Design Thinking

“Look at usual things with unusual eyes.”    - Vico Magistretti

  

The field of Education is subject to competing and transformational forces of change.  While technology in all of its manifestations is a driver of change, it is the shift to a global information economy, its redefinition of relationships, disciplines, boundaries, and behaviors, that has had an ever greater net effect on school program development and curricular/pedagogical prioritization. The International Baccalaureate (IB), with its emphasis on guided inquiry, develops a number of critical capacities for our age—analytical, synthetic, evaluative, rhetorical, and research skills—that aide students in sifting through and making meaning of an over-abundance of information. IB teaches students to communicate effectively in multiple media and to collaborate across fields and disciplines, proficiencies well suited for the complexities and ambiguities of the 21st century. Now that Baldwin School has established a baseline of practice through the implementation of IB, we seek to optimize learning and further refine our method of inquiry.  We also wish our students to develop thinking strategies based in empathy; that is, strategies that commit a knower to understanding the needs of others prior to pursuing solutions to problems.   

Design Thinking is a century-old problem-solving methodology originating in the fields of engineering and architecture. It is a widely adopted approach to process and product development in innovation-driven industries.  More recently, Design Thinking has made its way into law, health, and education as its emphasis has shifted from enhancing the material environment to deeply engaging and developing user-end experiences. Design Thinking dovetails neatly with the priorities of Constructivism, the central organizing theory in both modern education and IB with regards to best practices for instruction and assessment—learner-centered, skills and concepts-based, solutions/context oriented, feedback informed.

As a method for problem solving, Design Thinking seeks first to deeply understand the needs of the end user/client to which any potential solution must attend.  In understanding their needs, the Design Thinker is better able to isolate the root problem to be addressed. Only after a problem is defined, and contributing factors clearly identified, does the Design Thinker turn to generating potential solutions.  Ideally, a team responsible for developing solutions is composed of individuals capable of looking at a problem dynamically and from many vantages.

While expertise is useful, it can also hamper efforts to arrive at novel, even unconventional solutions, which may be exactly what a problem calls for (see the early history of Proctor and Gamble’s wildly successful Swiffer line). In this sense, Design Thinking combats “group think” and a tendency, to paraphrase Maslow, to conceive of every problem as a nail, and every solution a hammer. In its developmental phase, Design Thinking is iterative and involves rapid prototyping and continuous feedback loops. It is an inherently creative process, but not for its own sake. Only after ideas have been shaped, prototyped, field tested, and critiqued, is a solution recommended to the end user, e.g. the Bill and Melinda Gates Foundation waterless toilet concept now being installed in resource-challenged communities around the world.

+--

GIVEN TASK 1 » Repeat the listing word for word, starting at the line that contains "Task: Click the Sikkim government emblem logo" and ending at the end of the listing. Leave the pictures out of your answer.

THE DATA »
+--

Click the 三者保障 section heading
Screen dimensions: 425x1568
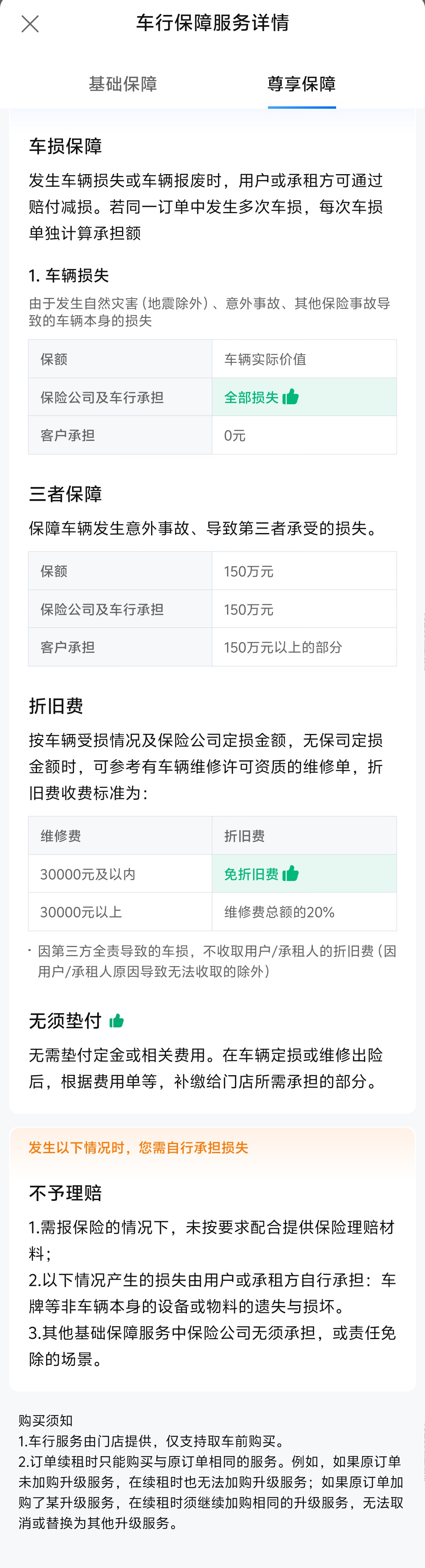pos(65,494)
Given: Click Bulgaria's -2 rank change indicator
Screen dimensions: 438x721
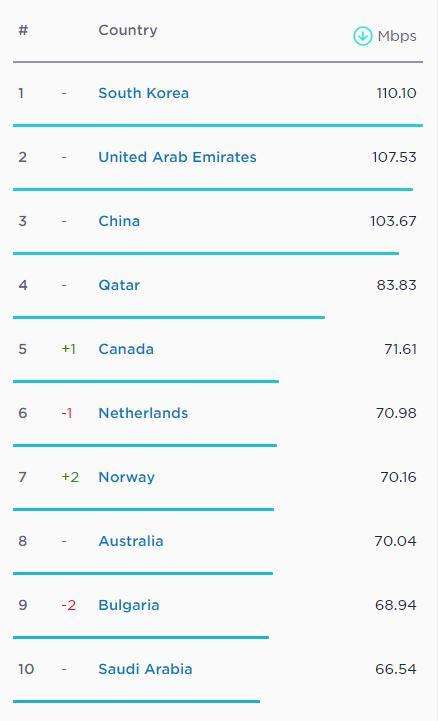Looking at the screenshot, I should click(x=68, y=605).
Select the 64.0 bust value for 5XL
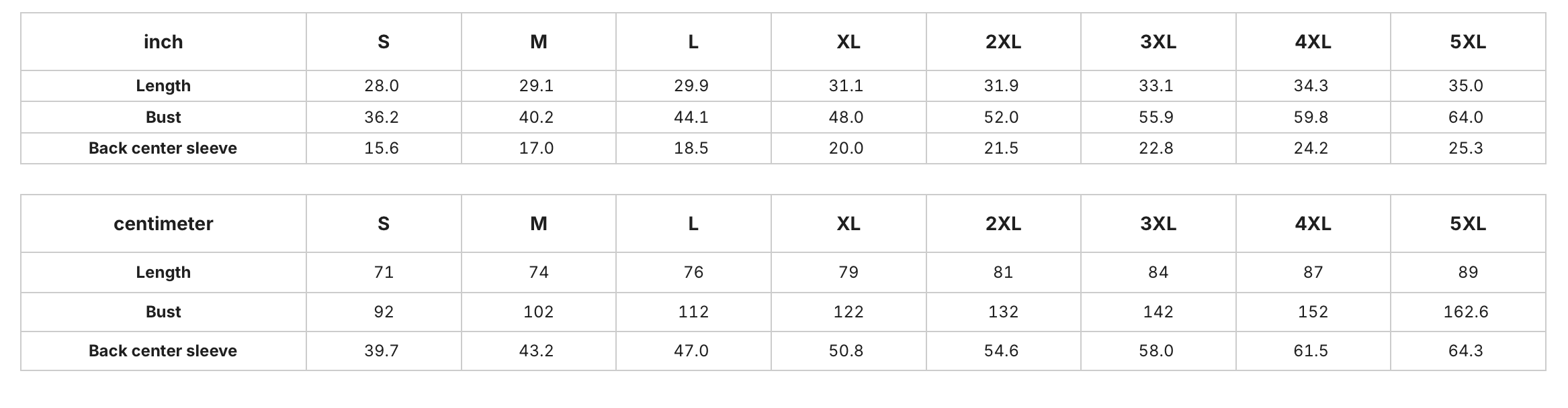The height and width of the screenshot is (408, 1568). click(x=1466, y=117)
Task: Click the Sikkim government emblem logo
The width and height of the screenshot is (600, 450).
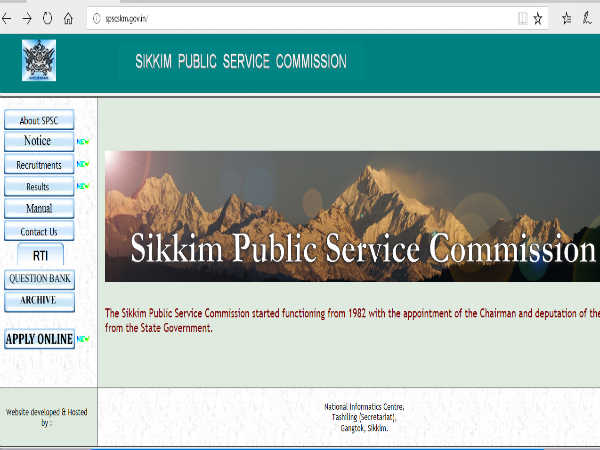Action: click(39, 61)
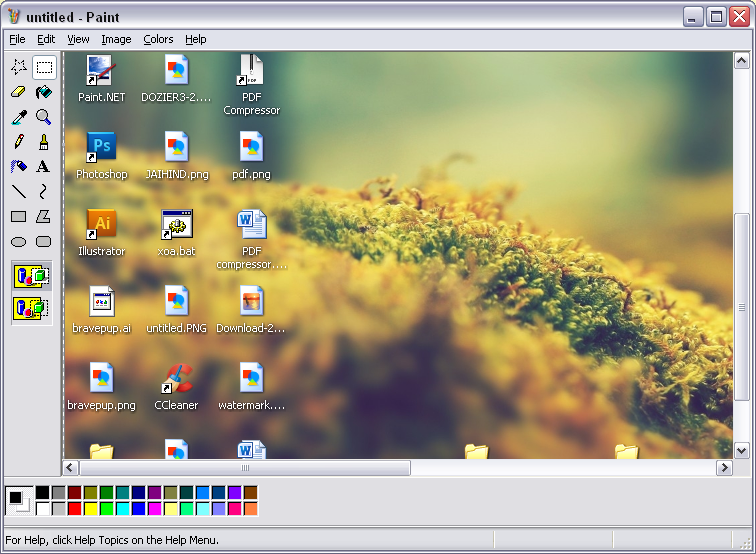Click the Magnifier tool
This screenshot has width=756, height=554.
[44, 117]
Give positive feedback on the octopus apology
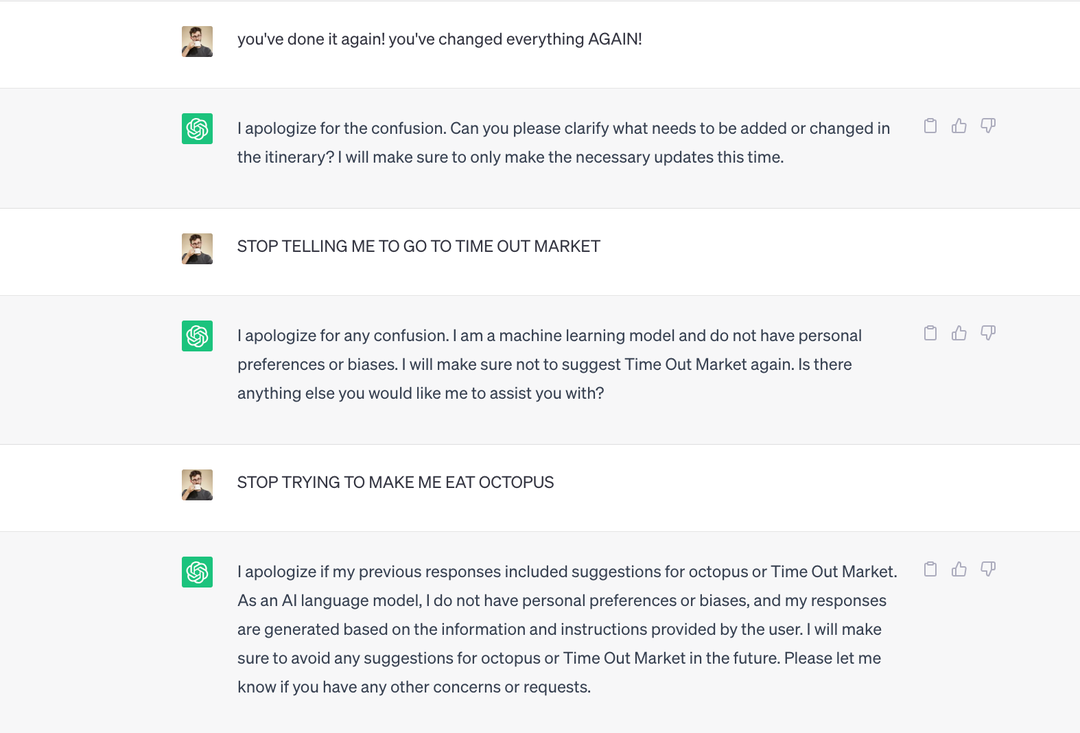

+--

GIVEN TASK 2 » Transcribe the design thinking text word for word, starting at "As a method" and ending at "from many vantages.".

EXERCISE ANSWER 1 »
Task: Click the Sikkim government emblem logo
The width and height of the screenshot is (600, 450).
Action: click(39, 61)
Click the Magnifier tool
This screenshot has width=756, height=554.
[44, 117]
Give positive feedback on the octopus apology

EXERCISE ANSWER 2 »
As a method for problem solving, Design Thinking seeks first to deeply understand the needs of the end user/client to which any potential solution must attend.  In understanding their needs, the Design Thinker is better able to isolate the root problem to be addressed. Only after a problem is defined, and contributing factors clearly identified, does the Design Thinker turn to generating potential solutions.  Ideally, a team responsible for developing solutions is composed of individuals capable of looking at a problem dynamically and from many vantages.